Write out the records below once more, exactly and completely.

### Provided records

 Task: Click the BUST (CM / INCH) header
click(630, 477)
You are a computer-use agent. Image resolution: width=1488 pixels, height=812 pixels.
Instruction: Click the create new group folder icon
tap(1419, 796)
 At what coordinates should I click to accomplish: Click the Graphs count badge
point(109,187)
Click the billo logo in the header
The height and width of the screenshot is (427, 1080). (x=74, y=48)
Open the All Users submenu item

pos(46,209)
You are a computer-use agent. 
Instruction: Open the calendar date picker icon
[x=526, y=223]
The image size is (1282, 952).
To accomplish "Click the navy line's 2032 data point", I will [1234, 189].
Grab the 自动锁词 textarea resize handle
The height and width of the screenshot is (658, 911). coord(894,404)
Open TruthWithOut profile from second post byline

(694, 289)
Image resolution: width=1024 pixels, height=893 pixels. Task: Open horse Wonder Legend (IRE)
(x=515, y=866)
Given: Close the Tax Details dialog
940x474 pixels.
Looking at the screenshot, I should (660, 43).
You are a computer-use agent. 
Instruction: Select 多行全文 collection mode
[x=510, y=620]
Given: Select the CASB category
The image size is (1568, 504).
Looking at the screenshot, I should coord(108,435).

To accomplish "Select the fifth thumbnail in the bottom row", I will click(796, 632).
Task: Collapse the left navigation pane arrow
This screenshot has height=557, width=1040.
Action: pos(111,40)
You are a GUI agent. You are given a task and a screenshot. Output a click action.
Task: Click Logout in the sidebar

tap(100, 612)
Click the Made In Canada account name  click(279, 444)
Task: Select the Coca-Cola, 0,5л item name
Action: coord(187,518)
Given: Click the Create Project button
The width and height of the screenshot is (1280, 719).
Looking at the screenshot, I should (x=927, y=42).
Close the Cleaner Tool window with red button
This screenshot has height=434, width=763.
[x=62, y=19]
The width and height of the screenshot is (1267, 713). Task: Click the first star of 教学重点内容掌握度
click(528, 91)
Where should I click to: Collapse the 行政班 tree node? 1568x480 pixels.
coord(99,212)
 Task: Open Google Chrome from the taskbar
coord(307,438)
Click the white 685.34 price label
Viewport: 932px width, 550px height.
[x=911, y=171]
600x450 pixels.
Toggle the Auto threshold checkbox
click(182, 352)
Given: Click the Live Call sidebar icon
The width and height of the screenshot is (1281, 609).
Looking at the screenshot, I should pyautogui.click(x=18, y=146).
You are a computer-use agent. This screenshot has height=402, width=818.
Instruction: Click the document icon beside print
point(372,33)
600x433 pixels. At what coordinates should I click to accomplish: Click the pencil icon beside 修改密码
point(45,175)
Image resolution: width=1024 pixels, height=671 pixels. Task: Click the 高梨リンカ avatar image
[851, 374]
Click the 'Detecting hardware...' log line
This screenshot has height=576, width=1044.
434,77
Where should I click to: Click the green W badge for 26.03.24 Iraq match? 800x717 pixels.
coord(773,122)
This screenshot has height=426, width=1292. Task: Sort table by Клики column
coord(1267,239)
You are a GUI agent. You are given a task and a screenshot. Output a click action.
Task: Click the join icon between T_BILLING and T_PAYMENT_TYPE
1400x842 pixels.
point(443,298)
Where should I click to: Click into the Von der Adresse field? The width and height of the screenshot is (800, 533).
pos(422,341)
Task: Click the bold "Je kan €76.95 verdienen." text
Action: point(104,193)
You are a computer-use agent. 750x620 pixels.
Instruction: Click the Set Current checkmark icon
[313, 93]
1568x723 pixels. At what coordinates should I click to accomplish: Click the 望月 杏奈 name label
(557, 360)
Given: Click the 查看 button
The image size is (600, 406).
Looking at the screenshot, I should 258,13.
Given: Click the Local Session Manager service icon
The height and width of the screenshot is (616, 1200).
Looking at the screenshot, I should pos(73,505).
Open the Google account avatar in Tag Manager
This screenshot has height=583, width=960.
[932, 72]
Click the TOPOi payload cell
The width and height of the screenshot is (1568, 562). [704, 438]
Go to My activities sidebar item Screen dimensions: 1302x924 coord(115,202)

######

Exercise solution >>
 Task: Click the BUST (CM / INCH) header
click(630, 477)
You are a computer-use agent. Image resolution: width=1488 pixels, height=812 pixels.
Instruction: Click the create new group folder icon
tap(1419, 796)
 At what coordinates should I click to accomplish: Click the Graphs count badge
point(109,187)
Click the billo logo in the header
The height and width of the screenshot is (427, 1080). (x=74, y=48)
Open the All Users submenu item

pos(46,209)
You are a computer-use agent. 
Instruction: Open the calendar date picker icon
[x=526, y=223]
The image size is (1282, 952).
To accomplish "Click the navy line's 2032 data point", I will [1234, 189].
Grab the 自动锁词 textarea resize handle
The height and width of the screenshot is (658, 911). coord(894,404)
Open TruthWithOut profile from second post byline

(694, 289)
Image resolution: width=1024 pixels, height=893 pixels. Task: Open horse Wonder Legend (IRE)
(x=515, y=866)
Given: Close the Tax Details dialog
940x474 pixels.
Looking at the screenshot, I should (660, 43).
You are a computer-use agent. 
Instruction: Select 多行全文 collection mode
[x=510, y=620]
Given: Select the CASB category
The image size is (1568, 504).
Looking at the screenshot, I should coord(108,435).

To accomplish "Select the fifth thumbnail in the bottom row", I will click(796, 632).
Task: Collapse the left navigation pane arrow
This screenshot has height=557, width=1040.
Action: pos(111,40)
You are a GUI agent. You are given a task and a screenshot. Output a click action.
Task: Click Logout in the sidebar

tap(100, 612)
Click the Made In Canada account name  click(279, 444)
Task: Select the Coca-Cola, 0,5л item name
Action: coord(187,518)
Given: Click the Create Project button
The width and height of the screenshot is (1280, 719).
Looking at the screenshot, I should (x=927, y=42).
Close the Cleaner Tool window with red button
This screenshot has height=434, width=763.
[x=62, y=19]
The width and height of the screenshot is (1267, 713). Task: Click the first star of 教学重点内容掌握度
click(528, 91)
Where should I click to: Collapse the 行政班 tree node? 1568x480 pixels.
coord(99,212)
 Task: Open Google Chrome from the taskbar
coord(307,438)
Click the white 685.34 price label
Viewport: 932px width, 550px height.
[x=911, y=171]
600x450 pixels.
Toggle the Auto threshold checkbox
click(182, 352)
Given: Click the Live Call sidebar icon
The width and height of the screenshot is (1281, 609).
Looking at the screenshot, I should pyautogui.click(x=18, y=146).
You are a computer-use agent. This screenshot has height=402, width=818.
Instruction: Click the document icon beside print
point(372,33)
600x433 pixels. At what coordinates should I click to accomplish: Click the pencil icon beside 修改密码
point(45,175)
Image resolution: width=1024 pixels, height=671 pixels. Task: Click the 高梨リンカ avatar image
[851, 374]
Click the 'Detecting hardware...' log line
This screenshot has height=576, width=1044.
434,77
Where should I click to: Click the green W badge for 26.03.24 Iraq match? 800x717 pixels.
coord(773,122)
This screenshot has height=426, width=1292. Task: Sort table by Клики column
coord(1267,239)
You are a GUI agent. You are given a task and a screenshot. Output a click action.
Task: Click the join icon between T_BILLING and T_PAYMENT_TYPE
1400x842 pixels.
point(443,298)
Where should I click to: Click into the Von der Adresse field? The width and height of the screenshot is (800, 533).
pos(422,341)
Task: Click the bold "Je kan €76.95 verdienen." text
Action: point(104,193)
You are a computer-use agent. 750x620 pixels.
Instruction: Click the Set Current checkmark icon
[313, 93]
1568x723 pixels. At what coordinates should I click to accomplish: Click the 望月 杏奈 name label
(557, 360)
Given: Click the 查看 button
The image size is (600, 406).
Looking at the screenshot, I should 258,13.
Given: Click the Local Session Manager service icon
The height and width of the screenshot is (616, 1200).
Looking at the screenshot, I should pos(73,505).
Open the Google account avatar in Tag Manager
This screenshot has height=583, width=960.
[932, 72]
Click the TOPOi payload cell
The width and height of the screenshot is (1568, 562). [704, 438]
Go to My activities sidebar item Screen dimensions: 1302x924 coord(115,202)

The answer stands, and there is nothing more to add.